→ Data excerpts
--- START ---

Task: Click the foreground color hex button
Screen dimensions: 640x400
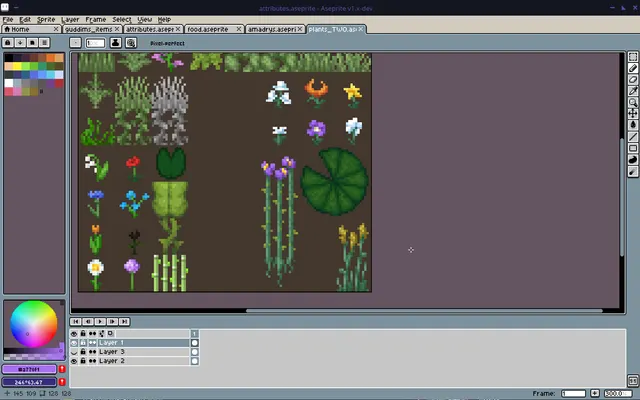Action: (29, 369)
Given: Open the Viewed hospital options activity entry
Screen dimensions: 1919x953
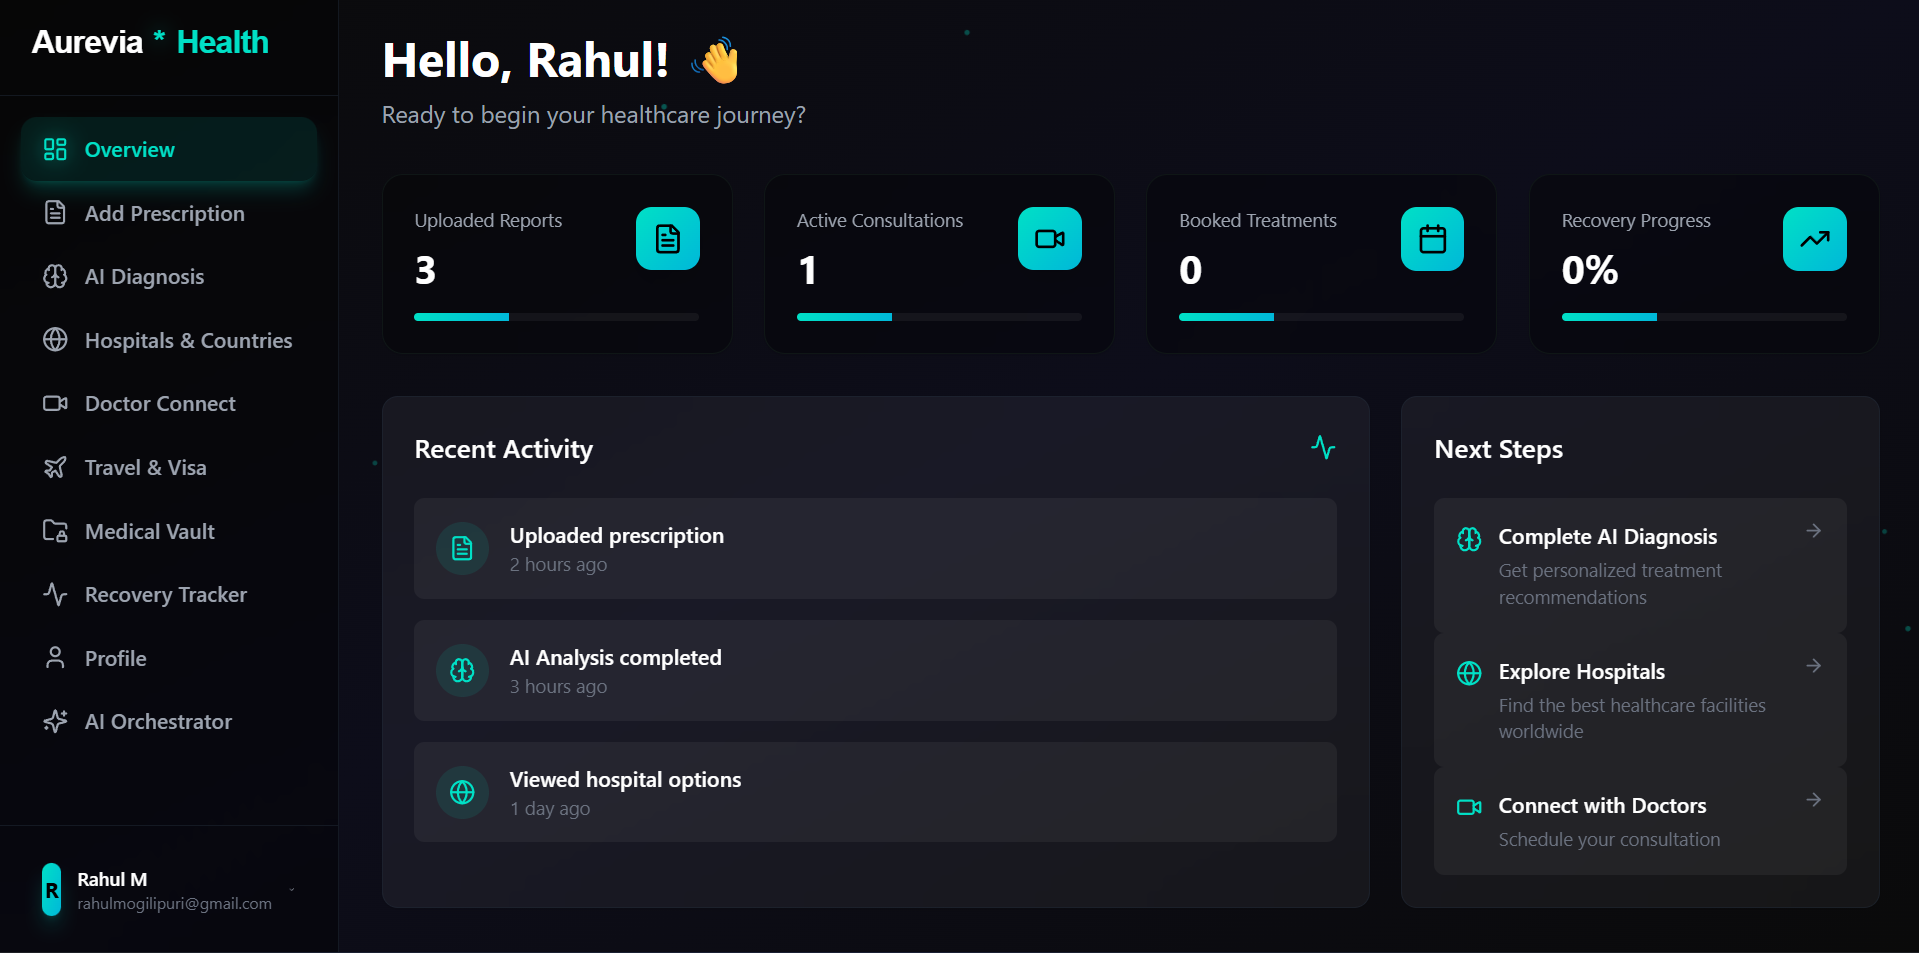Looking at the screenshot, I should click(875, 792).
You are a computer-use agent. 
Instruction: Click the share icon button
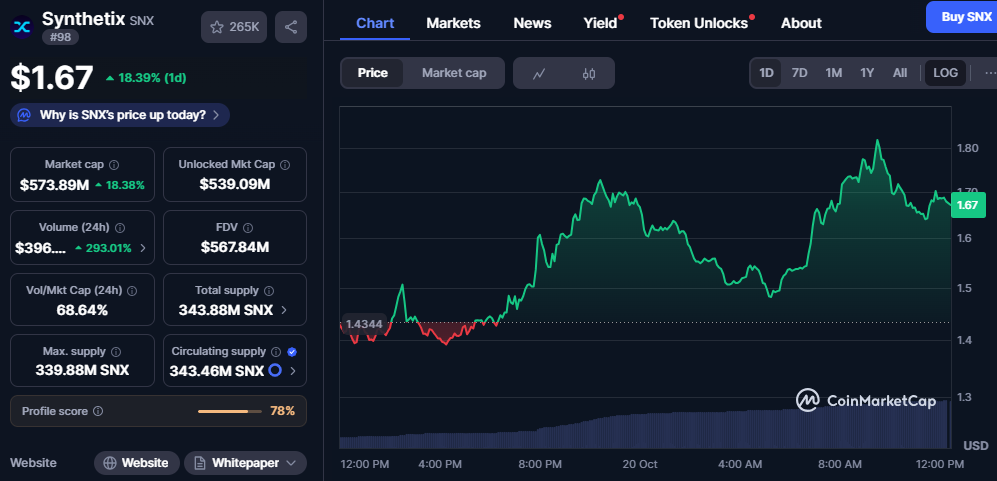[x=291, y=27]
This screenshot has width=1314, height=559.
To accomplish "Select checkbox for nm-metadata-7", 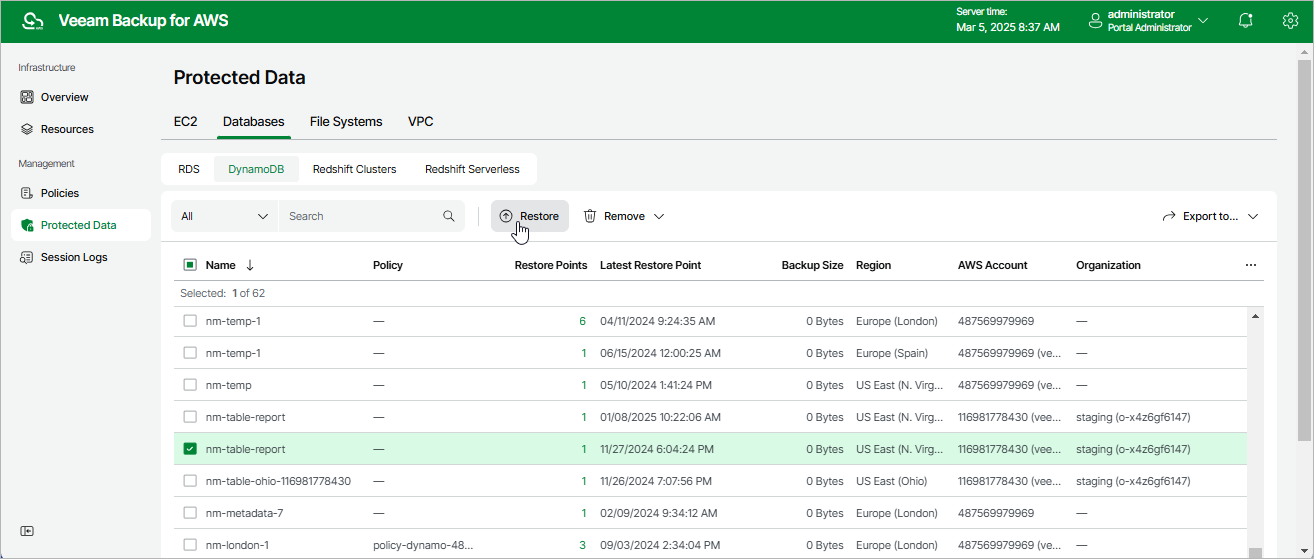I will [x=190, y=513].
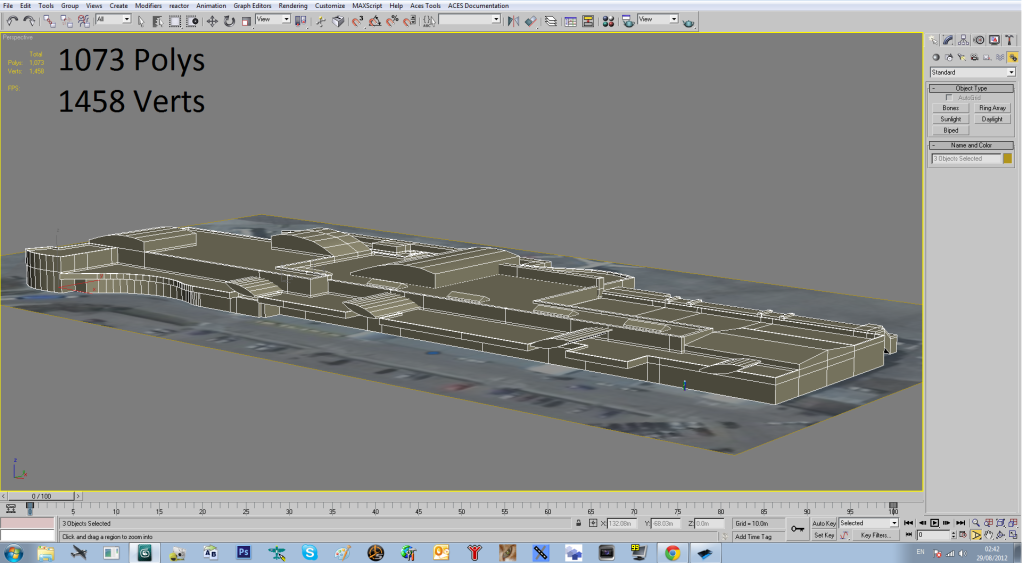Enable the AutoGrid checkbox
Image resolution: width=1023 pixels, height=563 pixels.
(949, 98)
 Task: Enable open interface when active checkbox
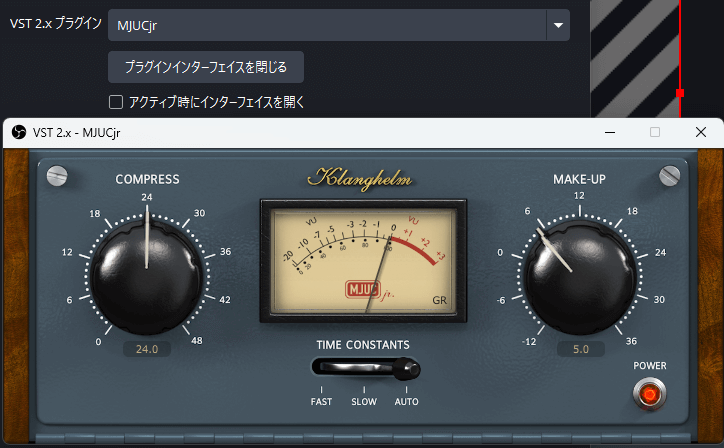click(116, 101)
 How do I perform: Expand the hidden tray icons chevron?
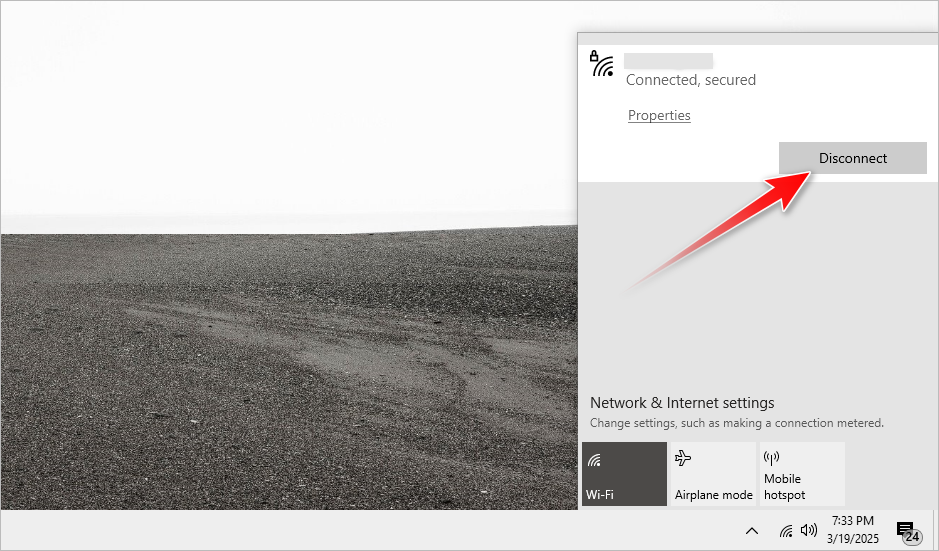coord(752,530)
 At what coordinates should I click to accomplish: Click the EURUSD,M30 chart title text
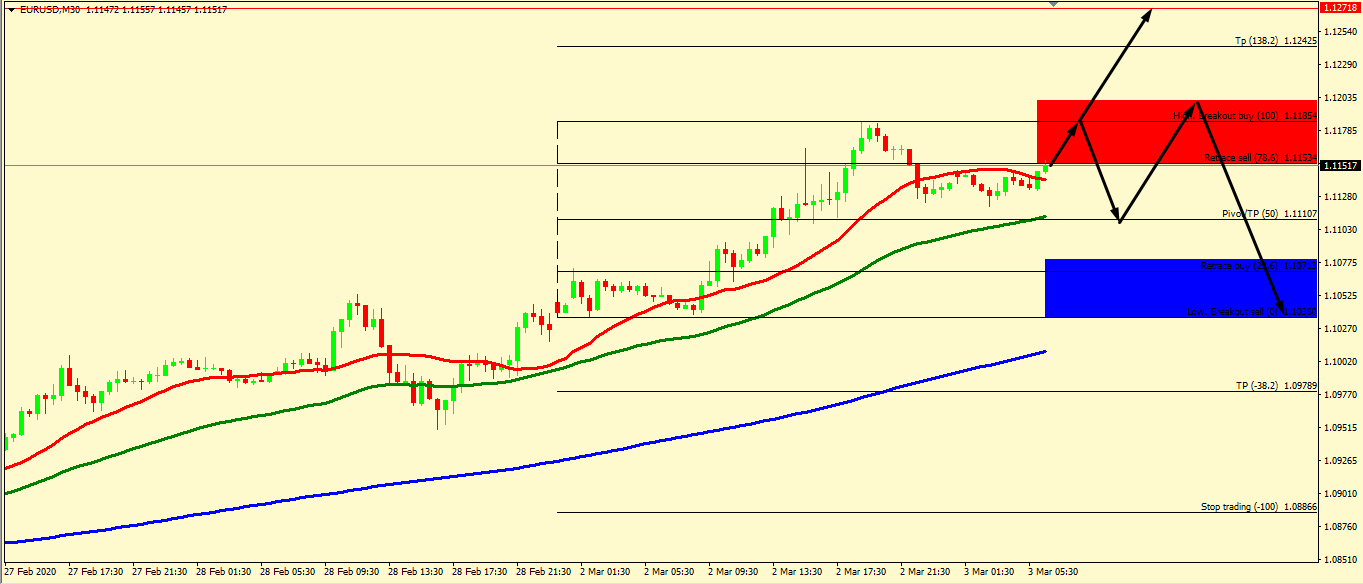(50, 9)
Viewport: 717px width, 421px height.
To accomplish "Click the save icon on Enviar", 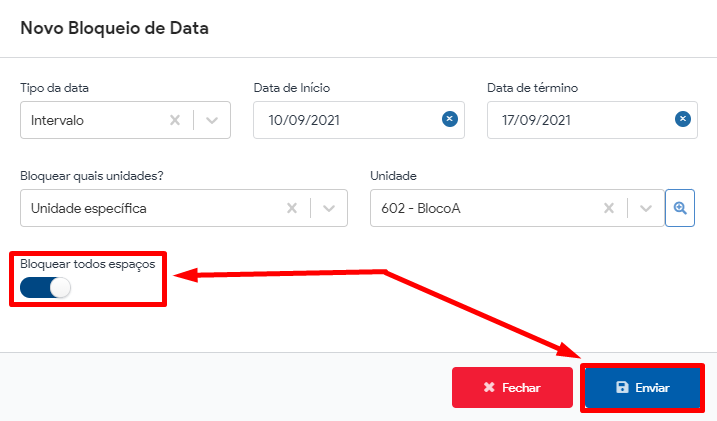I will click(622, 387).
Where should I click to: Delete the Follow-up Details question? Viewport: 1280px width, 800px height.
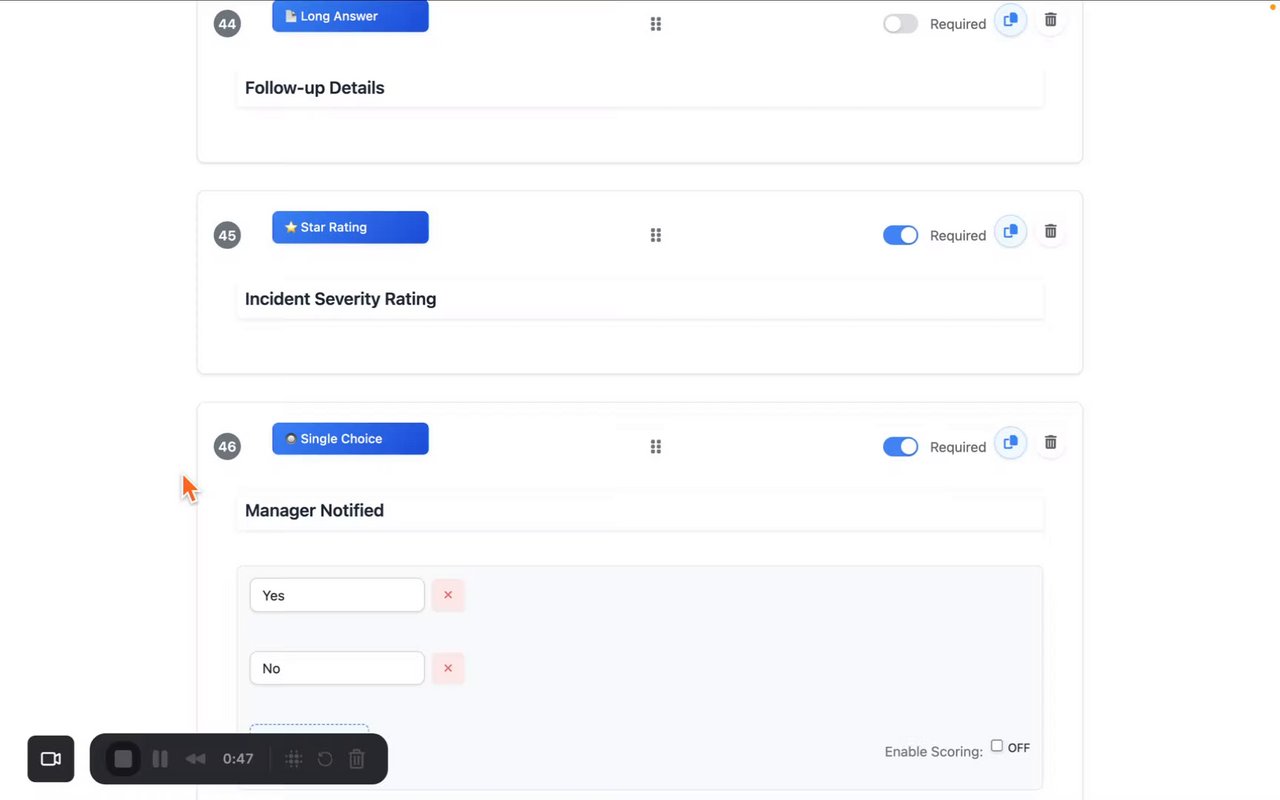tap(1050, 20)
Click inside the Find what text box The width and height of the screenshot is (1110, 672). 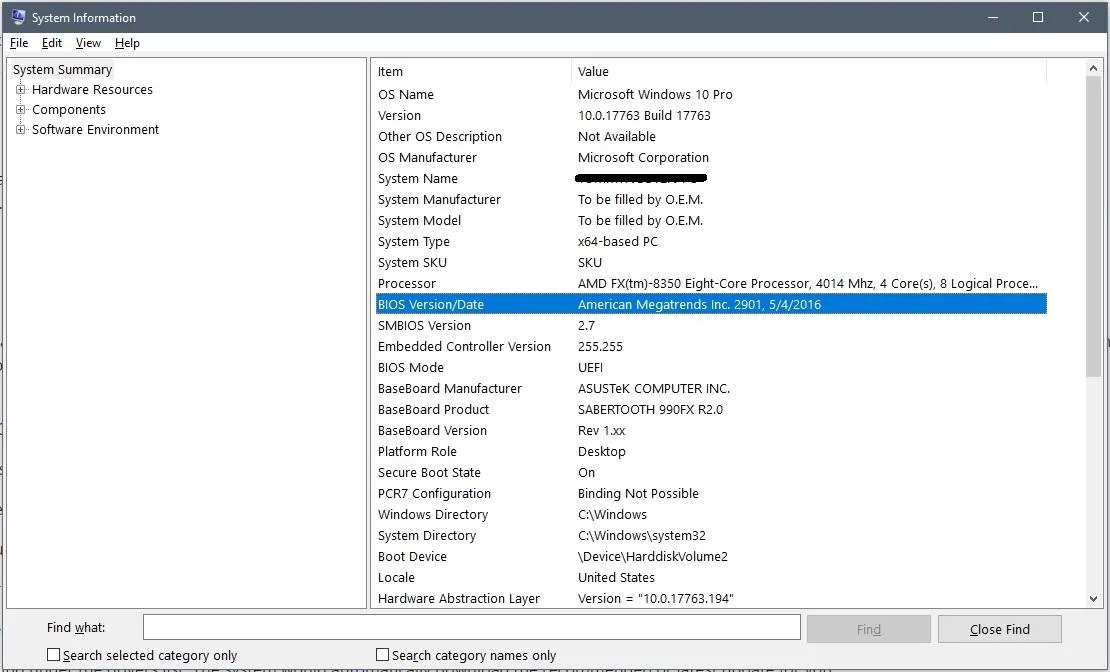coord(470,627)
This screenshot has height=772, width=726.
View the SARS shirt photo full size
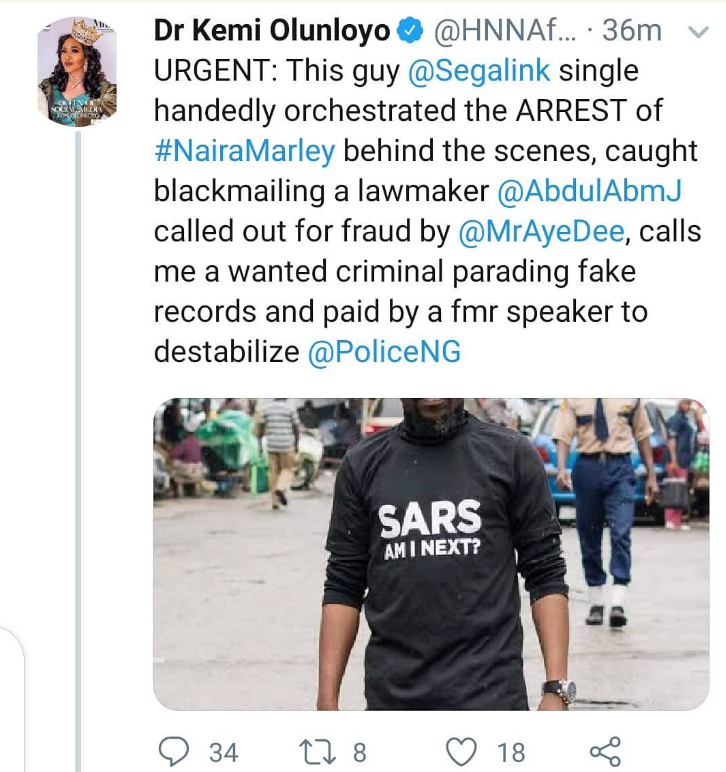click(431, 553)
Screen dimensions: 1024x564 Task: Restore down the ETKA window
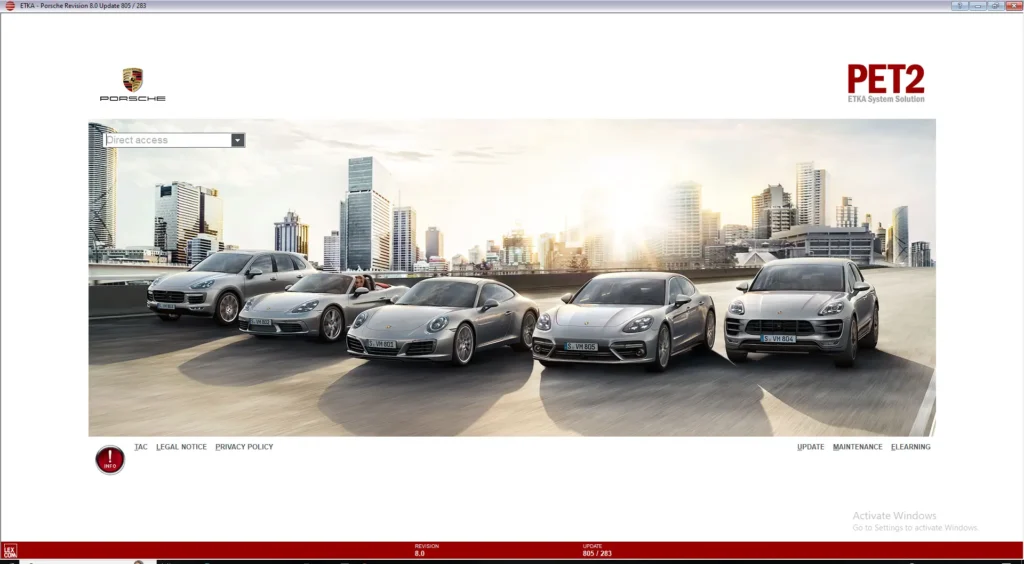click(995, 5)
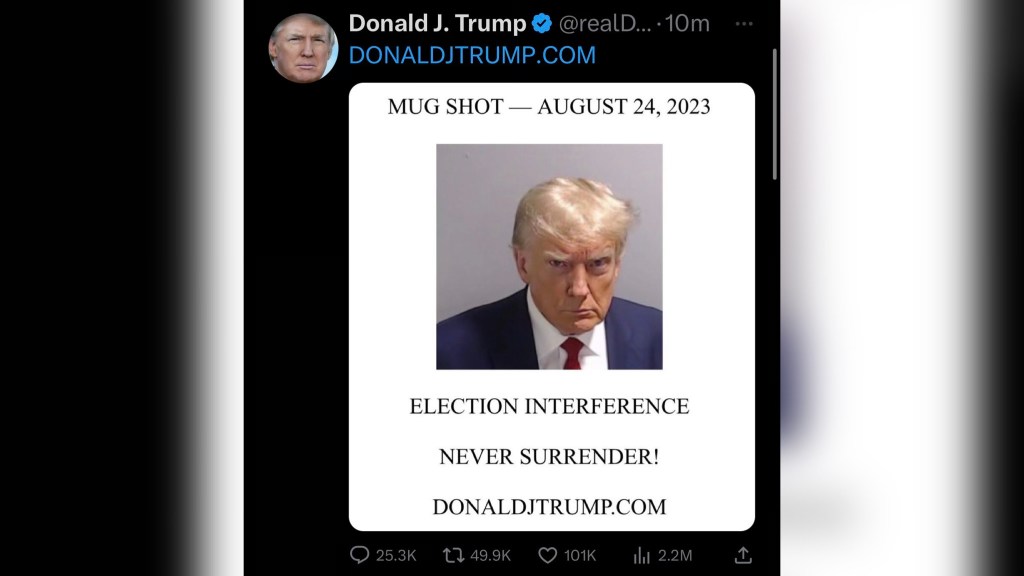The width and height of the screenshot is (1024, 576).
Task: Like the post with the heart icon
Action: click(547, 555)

--- END ---

→ WHAT IS BEING ASKED
Copy out each line of the entries where the word "This" is found.

→ EXPECTED OUTPUT
This screenshot has width=1314, height=559.
This screenshot has height=772, width=726.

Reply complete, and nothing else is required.